> [The exercise] Copy the rows below without any changes, starting at the line containing "Find the location of a particular element." and ending at the line containing "(270, 884).".

Records for locating described items:
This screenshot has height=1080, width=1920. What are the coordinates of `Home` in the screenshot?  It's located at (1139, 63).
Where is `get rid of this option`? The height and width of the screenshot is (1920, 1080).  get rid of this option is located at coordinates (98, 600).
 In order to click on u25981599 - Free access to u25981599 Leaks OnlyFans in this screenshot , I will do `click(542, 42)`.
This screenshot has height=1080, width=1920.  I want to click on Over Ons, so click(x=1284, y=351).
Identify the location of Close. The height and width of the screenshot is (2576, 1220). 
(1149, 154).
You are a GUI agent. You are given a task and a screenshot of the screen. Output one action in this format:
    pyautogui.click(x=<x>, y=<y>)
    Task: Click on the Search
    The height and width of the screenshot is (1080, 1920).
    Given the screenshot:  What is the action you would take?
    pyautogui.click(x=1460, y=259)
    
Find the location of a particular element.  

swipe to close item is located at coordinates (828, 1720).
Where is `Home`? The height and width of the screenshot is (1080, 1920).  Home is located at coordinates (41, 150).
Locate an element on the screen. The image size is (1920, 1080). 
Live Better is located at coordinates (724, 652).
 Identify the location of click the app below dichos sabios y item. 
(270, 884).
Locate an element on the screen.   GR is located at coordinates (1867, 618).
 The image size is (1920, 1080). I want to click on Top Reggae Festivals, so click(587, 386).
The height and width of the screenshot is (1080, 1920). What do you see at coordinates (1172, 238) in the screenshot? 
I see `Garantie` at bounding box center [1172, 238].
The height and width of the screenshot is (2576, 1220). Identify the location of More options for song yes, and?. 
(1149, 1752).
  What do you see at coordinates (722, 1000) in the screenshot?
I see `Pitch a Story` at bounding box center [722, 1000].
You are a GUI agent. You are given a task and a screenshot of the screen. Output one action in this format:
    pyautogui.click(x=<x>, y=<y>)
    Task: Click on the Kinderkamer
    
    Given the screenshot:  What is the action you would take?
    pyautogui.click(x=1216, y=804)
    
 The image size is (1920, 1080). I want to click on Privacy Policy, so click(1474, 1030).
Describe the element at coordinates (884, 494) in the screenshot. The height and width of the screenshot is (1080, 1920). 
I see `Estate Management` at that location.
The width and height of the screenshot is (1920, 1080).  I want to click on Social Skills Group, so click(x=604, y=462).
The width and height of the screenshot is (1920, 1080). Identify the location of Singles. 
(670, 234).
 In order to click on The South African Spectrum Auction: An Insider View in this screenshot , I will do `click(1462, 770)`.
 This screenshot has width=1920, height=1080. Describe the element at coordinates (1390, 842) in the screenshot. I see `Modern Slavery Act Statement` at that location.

> [Written reply]
Find the location of a particular element.  

swipe to close item is located at coordinates (828, 1720).
Where is `Home`? The height and width of the screenshot is (1080, 1920).  Home is located at coordinates (41, 150).
Locate an element on the screen. The image size is (1920, 1080). 
Live Better is located at coordinates (724, 652).
 Identify the location of click the app below dichos sabios y item. 
(270, 884).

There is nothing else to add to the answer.